Return every one of the records below verbatim, keeping each line unchanged and in its original order.

-- Provided data --
Start of Block

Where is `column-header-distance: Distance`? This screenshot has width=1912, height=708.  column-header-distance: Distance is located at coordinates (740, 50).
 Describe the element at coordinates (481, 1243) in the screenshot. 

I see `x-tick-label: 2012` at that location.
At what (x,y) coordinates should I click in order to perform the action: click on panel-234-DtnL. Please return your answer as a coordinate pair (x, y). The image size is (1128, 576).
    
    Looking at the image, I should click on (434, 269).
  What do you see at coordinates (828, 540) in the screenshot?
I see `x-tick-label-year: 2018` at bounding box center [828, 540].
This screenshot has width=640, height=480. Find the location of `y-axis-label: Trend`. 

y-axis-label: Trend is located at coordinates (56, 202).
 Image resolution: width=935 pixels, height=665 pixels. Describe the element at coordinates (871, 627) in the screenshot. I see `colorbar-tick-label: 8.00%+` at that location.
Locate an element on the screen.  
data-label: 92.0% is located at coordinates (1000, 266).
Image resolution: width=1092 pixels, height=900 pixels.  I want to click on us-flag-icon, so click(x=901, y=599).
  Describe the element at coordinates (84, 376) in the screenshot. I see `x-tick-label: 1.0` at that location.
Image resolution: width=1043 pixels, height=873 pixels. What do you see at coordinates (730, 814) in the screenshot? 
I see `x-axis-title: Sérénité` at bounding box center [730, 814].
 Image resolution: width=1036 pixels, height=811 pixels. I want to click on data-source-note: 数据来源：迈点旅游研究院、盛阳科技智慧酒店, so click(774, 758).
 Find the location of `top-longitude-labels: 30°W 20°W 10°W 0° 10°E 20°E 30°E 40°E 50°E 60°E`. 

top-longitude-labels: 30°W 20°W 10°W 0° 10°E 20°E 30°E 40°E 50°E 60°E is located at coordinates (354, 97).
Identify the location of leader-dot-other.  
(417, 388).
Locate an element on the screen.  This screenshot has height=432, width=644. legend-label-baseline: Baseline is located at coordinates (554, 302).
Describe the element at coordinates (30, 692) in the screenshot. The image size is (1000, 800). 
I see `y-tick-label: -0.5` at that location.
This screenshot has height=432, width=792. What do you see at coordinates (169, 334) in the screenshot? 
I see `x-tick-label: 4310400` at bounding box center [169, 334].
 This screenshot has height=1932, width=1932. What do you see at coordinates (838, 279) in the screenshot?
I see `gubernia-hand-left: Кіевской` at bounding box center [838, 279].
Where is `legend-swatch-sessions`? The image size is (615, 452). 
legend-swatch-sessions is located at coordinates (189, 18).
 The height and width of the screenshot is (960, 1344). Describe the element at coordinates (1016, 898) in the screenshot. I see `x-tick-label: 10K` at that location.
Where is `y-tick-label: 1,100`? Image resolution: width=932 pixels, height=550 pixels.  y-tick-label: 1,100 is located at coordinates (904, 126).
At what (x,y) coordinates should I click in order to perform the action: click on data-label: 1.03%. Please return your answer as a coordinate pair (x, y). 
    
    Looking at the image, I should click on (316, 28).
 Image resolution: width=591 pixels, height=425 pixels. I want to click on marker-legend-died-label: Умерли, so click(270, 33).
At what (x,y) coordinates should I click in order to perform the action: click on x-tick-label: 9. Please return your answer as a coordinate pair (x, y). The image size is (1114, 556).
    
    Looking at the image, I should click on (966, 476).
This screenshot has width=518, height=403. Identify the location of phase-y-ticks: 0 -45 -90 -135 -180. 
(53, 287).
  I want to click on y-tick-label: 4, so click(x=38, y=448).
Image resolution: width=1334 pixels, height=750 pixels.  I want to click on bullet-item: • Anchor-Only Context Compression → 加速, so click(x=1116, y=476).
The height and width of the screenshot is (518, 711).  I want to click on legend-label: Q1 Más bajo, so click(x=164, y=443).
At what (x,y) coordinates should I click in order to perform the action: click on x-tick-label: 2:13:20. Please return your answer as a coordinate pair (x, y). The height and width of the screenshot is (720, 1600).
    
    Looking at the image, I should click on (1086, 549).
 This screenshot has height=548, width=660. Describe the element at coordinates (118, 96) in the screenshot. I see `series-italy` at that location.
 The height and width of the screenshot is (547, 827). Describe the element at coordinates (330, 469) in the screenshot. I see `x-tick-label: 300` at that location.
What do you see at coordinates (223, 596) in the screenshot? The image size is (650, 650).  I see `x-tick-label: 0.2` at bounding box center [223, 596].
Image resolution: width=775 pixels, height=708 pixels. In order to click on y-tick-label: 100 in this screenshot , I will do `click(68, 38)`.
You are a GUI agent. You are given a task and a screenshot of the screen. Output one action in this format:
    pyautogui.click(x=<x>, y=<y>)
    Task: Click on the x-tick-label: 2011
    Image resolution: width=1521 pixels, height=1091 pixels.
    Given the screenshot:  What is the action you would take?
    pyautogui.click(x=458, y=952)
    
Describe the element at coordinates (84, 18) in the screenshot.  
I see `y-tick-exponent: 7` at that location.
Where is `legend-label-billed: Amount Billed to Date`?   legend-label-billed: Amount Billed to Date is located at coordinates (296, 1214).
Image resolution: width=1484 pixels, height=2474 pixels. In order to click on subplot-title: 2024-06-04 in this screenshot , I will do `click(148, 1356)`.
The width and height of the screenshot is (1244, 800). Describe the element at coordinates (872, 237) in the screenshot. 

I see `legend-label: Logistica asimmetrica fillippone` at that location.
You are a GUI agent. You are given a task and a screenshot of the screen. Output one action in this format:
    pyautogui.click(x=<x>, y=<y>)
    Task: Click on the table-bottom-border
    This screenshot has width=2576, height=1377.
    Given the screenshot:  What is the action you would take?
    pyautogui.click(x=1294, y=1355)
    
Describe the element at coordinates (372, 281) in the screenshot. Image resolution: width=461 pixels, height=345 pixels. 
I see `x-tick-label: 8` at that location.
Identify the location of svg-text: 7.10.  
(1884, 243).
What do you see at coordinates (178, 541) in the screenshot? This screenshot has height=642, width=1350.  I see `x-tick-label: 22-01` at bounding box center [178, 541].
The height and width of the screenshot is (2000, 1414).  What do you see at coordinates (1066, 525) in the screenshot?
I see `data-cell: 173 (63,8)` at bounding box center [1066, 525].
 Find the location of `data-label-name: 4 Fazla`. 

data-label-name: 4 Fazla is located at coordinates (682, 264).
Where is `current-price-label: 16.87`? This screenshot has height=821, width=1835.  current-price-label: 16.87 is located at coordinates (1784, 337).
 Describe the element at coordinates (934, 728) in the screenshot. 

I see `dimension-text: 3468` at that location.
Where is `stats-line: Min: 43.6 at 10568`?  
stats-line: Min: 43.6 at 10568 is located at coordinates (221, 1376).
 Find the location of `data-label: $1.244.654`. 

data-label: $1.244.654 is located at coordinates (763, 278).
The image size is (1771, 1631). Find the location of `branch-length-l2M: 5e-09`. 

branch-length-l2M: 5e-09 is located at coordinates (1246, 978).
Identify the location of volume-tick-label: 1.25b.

End of Block

-- Answer to this problem --
Where is `column-header-distance: Distance`? This screenshot has width=1912, height=708.  column-header-distance: Distance is located at coordinates (740, 50).
 Describe the element at coordinates (481, 1243) in the screenshot. 

I see `x-tick-label: 2012` at that location.
At what (x,y) coordinates should I click in order to perform the action: click on panel-234-DtnL. Please return your answer as a coordinate pair (x, y). The image size is (1128, 576).
    
    Looking at the image, I should click on (434, 269).
  What do you see at coordinates (828, 540) in the screenshot?
I see `x-tick-label-year: 2018` at bounding box center [828, 540].
This screenshot has width=640, height=480. Find the location of `y-axis-label: Trend`. 

y-axis-label: Trend is located at coordinates (56, 202).
 Image resolution: width=935 pixels, height=665 pixels. Describe the element at coordinates (871, 627) in the screenshot. I see `colorbar-tick-label: 8.00%+` at that location.
Locate an element on the screen.  
data-label: 92.0% is located at coordinates (1000, 266).
Image resolution: width=1092 pixels, height=900 pixels.  I want to click on us-flag-icon, so click(x=901, y=599).
  Describe the element at coordinates (84, 376) in the screenshot. I see `x-tick-label: 1.0` at that location.
Image resolution: width=1043 pixels, height=873 pixels. What do you see at coordinates (730, 814) in the screenshot? 
I see `x-axis-title: Sérénité` at bounding box center [730, 814].
 Image resolution: width=1036 pixels, height=811 pixels. I want to click on data-source-note: 数据来源：迈点旅游研究院、盛阳科技智慧酒店, so click(774, 758).
 Find the location of `top-longitude-labels: 30°W 20°W 10°W 0° 10°E 20°E 30°E 40°E 50°E 60°E`. 

top-longitude-labels: 30°W 20°W 10°W 0° 10°E 20°E 30°E 40°E 50°E 60°E is located at coordinates (354, 97).
Identify the location of leader-dot-other.  
(417, 388).
Locate an element on the screen.  This screenshot has height=432, width=644. legend-label-baseline: Baseline is located at coordinates (554, 302).
Describe the element at coordinates (30, 692) in the screenshot. The image size is (1000, 800). 
I see `y-tick-label: -0.5` at that location.
This screenshot has height=432, width=792. What do you see at coordinates (169, 334) in the screenshot? 
I see `x-tick-label: 4310400` at bounding box center [169, 334].
 This screenshot has height=1932, width=1932. What do you see at coordinates (838, 279) in the screenshot?
I see `gubernia-hand-left: Кіевской` at bounding box center [838, 279].
Where is `legend-swatch-sessions`? The image size is (615, 452). 
legend-swatch-sessions is located at coordinates (189, 18).
 The height and width of the screenshot is (960, 1344). Describe the element at coordinates (1016, 898) in the screenshot. I see `x-tick-label: 10K` at that location.
Where is `y-tick-label: 1,100`? Image resolution: width=932 pixels, height=550 pixels.  y-tick-label: 1,100 is located at coordinates (904, 126).
At what (x,y) coordinates should I click in order to perform the action: click on data-label: 1.03%. Please return your answer as a coordinate pair (x, y). 
    
    Looking at the image, I should click on (316, 28).
 Image resolution: width=591 pixels, height=425 pixels. I want to click on marker-legend-died-label: Умерли, so click(270, 33).
At what (x,y) coordinates should I click in order to perform the action: click on x-tick-label: 9. Please return your answer as a coordinate pair (x, y). The image size is (1114, 556).
    
    Looking at the image, I should click on (966, 476).
This screenshot has width=518, height=403. Identify the location of phase-y-ticks: 0 -45 -90 -135 -180. 
(53, 287).
  I want to click on y-tick-label: 4, so click(x=38, y=448).
Image resolution: width=1334 pixels, height=750 pixels.  I want to click on bullet-item: • Anchor-Only Context Compression → 加速, so click(x=1116, y=476).
The height and width of the screenshot is (518, 711).  I want to click on legend-label: Q1 Más bajo, so click(x=164, y=443).
At what (x,y) coordinates should I click in order to perform the action: click on x-tick-label: 2:13:20. Please return your answer as a coordinate pair (x, y). The height and width of the screenshot is (720, 1600).
    
    Looking at the image, I should click on (1086, 549).
 This screenshot has height=548, width=660. Describe the element at coordinates (118, 96) in the screenshot. I see `series-italy` at that location.
 The height and width of the screenshot is (547, 827). Describe the element at coordinates (330, 469) in the screenshot. I see `x-tick-label: 300` at that location.
What do you see at coordinates (223, 596) in the screenshot? The image size is (650, 650).  I see `x-tick-label: 0.2` at bounding box center [223, 596].
Image resolution: width=775 pixels, height=708 pixels. In order to click on y-tick-label: 100 in this screenshot , I will do `click(68, 38)`.
You are a GUI agent. You are given a task and a screenshot of the screen. Output one action in this format:
    pyautogui.click(x=<x>, y=<y>)
    Task: Click on the x-tick-label: 2011
    Image resolution: width=1521 pixels, height=1091 pixels.
    Given the screenshot:  What is the action you would take?
    pyautogui.click(x=458, y=952)
    
Describe the element at coordinates (84, 18) in the screenshot.  
I see `y-tick-exponent: 7` at that location.
Where is `legend-label-billed: Amount Billed to Date`?   legend-label-billed: Amount Billed to Date is located at coordinates (296, 1214).
Image resolution: width=1484 pixels, height=2474 pixels. In order to click on subplot-title: 2024-06-04 in this screenshot , I will do `click(148, 1356)`.
The width and height of the screenshot is (1244, 800). Describe the element at coordinates (872, 237) in the screenshot. 

I see `legend-label: Logistica asimmetrica fillippone` at that location.
You are a GUI agent. You are given a task and a screenshot of the screen. Output one action in this format:
    pyautogui.click(x=<x>, y=<y>)
    Task: Click on the table-bottom-border
    This screenshot has width=2576, height=1377.
    Given the screenshot:  What is the action you would take?
    pyautogui.click(x=1294, y=1355)
    
Describe the element at coordinates (372, 281) in the screenshot. Image resolution: width=461 pixels, height=345 pixels. 
I see `x-tick-label: 8` at that location.
Identify the location of svg-text: 7.10.  
(1884, 243).
What do you see at coordinates (178, 541) in the screenshot? This screenshot has height=642, width=1350.  I see `x-tick-label: 22-01` at bounding box center [178, 541].
The height and width of the screenshot is (2000, 1414).  What do you see at coordinates (1066, 525) in the screenshot?
I see `data-cell: 173 (63,8)` at bounding box center [1066, 525].
 Find the location of `data-label-name: 4 Fazla`. 

data-label-name: 4 Fazla is located at coordinates (682, 264).
Where is `current-price-label: 16.87`? This screenshot has height=821, width=1835.  current-price-label: 16.87 is located at coordinates (1784, 337).
 Describe the element at coordinates (934, 728) in the screenshot. 

I see `dimension-text: 3468` at that location.
Where is `stats-line: Min: 43.6 at 10568`?  
stats-line: Min: 43.6 at 10568 is located at coordinates (221, 1376).
 Find the location of `data-label: $1.244.654`. 

data-label: $1.244.654 is located at coordinates (763, 278).
The image size is (1771, 1631). Find the location of `branch-length-l2M: 5e-09`. 

branch-length-l2M: 5e-09 is located at coordinates (1246, 978).
Identify the location of volume-tick-label: 1.25b.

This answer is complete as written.